| BRANO DI TESTO |
Merita sicuramente di essere visto il nuovo lungometraggio di Mario Martone. Anche solo per Elio Germano e la sua magistrale interpretazione di Leopardi o per la destabilizzante ma fascinosissima alternanza di composizioni classiche e pezzi elettronici di Apparat (al secolo, Sascha Ring). Tuttavia
trovo che l'architettura generale del racconto non sia particolarmente originale e che alcuni passaggi siano fin troppo manieristici. Forse speravo semplicemente di vivere emozioni più forti, non so. Ma dal biopic di uno dei maggiori poeti dell'ottocento italiano non potevo che aspettarmi qualcosa di più. Di seguito, come di consueto, qualche critica.

| Righe contenute in un dataset |
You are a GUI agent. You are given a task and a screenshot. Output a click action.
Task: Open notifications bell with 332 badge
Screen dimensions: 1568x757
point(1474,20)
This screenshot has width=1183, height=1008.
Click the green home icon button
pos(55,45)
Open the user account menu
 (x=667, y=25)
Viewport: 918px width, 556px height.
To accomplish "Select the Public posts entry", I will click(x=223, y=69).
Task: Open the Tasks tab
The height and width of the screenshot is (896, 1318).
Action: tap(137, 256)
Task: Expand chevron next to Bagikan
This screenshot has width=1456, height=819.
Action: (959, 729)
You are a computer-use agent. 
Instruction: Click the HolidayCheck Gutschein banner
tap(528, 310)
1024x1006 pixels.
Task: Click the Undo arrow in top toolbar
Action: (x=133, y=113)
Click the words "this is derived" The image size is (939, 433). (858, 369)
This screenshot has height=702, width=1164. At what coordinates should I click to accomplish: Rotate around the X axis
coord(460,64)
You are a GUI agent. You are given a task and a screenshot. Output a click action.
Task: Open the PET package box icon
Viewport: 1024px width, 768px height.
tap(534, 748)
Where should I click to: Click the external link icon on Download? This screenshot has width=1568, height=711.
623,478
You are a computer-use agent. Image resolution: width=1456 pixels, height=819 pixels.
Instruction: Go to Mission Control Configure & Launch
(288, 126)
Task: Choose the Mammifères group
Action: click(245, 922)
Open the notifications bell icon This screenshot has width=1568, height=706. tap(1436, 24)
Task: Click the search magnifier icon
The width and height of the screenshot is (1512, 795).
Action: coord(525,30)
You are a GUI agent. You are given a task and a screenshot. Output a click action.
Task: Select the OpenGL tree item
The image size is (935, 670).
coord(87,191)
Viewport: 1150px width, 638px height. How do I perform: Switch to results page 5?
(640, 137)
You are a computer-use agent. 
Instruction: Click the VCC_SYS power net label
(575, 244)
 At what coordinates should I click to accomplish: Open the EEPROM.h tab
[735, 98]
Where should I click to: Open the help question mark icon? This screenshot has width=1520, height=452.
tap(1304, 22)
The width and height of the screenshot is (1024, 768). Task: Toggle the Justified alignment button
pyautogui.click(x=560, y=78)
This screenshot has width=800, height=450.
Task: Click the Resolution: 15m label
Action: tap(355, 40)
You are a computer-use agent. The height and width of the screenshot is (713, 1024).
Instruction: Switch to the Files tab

| COMPITI DELL'ESERCIZIO |
1. Ripeti senza modifiche il passo della recensione compreso tra "Merita sicuramente di" e "consueto, qualche critica.", estremi inclusi.
2. Riscrivi le righe dei dati dalla prima fino a quella che contiene "(x=667, y=25)", inclusa, mettendo "screen capture" al posto di "screenshot" e lasciando invariato tutto il resto. Riporta soltanto queste righe.

| RISPOSTE AI COMPITI |
1.
Merita sicuramente di essere visto il nuovo lungometraggio di Mario Martone. Anche solo per Elio Germano e la sua magistrale interpretazione di Leopardi o per la destabilizzante ma fascinosissima alternanza di composizioni classiche e pezzi elettronici di Apparat (al secolo, Sascha Ring). Tuttavia
trovo che l'architettura generale del racconto non sia particolarmente originale e che alcuni passaggi siano fin troppo manieristici. Forse speravo semplicemente di vivere emozioni più forti, non so. Ma dal biopic di uno dei maggiori poeti dell'ottocento italiano non potevo che aspettarmi qualcosa di più. Di seguito, come di consueto, qualche critica.

2.
You are a GUI agent. You are given a task and a screen capture. Output a click action.
Task: Open notifications bell with 332 badge
Screen dimensions: 1568x757
point(1474,20)
This screen capture has width=1183, height=1008.
Click the green home icon button
pos(55,45)
Open the user account menu
 (x=667, y=25)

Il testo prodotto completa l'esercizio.